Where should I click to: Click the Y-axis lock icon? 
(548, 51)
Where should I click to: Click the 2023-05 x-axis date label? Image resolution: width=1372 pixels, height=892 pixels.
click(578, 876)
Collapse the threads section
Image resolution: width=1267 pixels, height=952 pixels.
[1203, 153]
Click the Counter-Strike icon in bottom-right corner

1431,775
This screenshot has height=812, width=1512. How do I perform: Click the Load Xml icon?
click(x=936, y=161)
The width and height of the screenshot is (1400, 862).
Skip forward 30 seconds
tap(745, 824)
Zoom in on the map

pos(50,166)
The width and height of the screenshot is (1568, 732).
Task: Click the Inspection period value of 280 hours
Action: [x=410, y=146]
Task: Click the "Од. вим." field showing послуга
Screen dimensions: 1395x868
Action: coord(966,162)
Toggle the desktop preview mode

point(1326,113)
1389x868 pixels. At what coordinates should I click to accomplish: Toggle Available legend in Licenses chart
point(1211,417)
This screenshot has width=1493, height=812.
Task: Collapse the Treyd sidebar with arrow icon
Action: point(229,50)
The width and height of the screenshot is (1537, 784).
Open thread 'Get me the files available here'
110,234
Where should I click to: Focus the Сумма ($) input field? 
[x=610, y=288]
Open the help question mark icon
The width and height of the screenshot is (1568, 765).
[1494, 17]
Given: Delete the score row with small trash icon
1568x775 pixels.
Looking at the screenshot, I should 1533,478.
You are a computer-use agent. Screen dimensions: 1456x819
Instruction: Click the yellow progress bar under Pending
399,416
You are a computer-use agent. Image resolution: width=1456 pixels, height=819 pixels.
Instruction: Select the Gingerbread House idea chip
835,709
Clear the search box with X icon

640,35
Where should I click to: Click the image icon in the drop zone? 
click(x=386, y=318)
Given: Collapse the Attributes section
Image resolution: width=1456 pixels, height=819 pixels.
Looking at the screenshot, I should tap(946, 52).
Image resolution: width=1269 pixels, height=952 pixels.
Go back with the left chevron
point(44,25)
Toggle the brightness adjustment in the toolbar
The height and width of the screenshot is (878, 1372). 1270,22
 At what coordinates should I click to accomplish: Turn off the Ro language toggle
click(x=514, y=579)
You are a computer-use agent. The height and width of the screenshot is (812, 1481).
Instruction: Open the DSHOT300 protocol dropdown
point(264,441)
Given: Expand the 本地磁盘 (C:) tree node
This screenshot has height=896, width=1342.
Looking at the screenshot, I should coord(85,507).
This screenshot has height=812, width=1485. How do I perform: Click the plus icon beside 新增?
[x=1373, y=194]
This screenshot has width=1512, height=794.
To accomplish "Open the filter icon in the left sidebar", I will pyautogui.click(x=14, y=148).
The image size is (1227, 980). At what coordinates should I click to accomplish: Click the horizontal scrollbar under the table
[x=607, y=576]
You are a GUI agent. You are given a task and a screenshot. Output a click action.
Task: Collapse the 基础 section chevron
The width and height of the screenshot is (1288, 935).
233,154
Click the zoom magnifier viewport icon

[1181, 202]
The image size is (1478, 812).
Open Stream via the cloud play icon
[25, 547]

● ● ● ● ●

Activity | Scan the material above for the string "agent". Return each line where it occurs.

Task response |
You are a computer-use agent. Screen dimensions: 1456x819
You are a computer-use agent. Image resolution: width=1456 pixels, height=819 pixels.
You are a computer-use agent. The height and width of the screenshot is (812, 1481).
You are a GUI agent. You are given a task and a screenshot. Output a click action.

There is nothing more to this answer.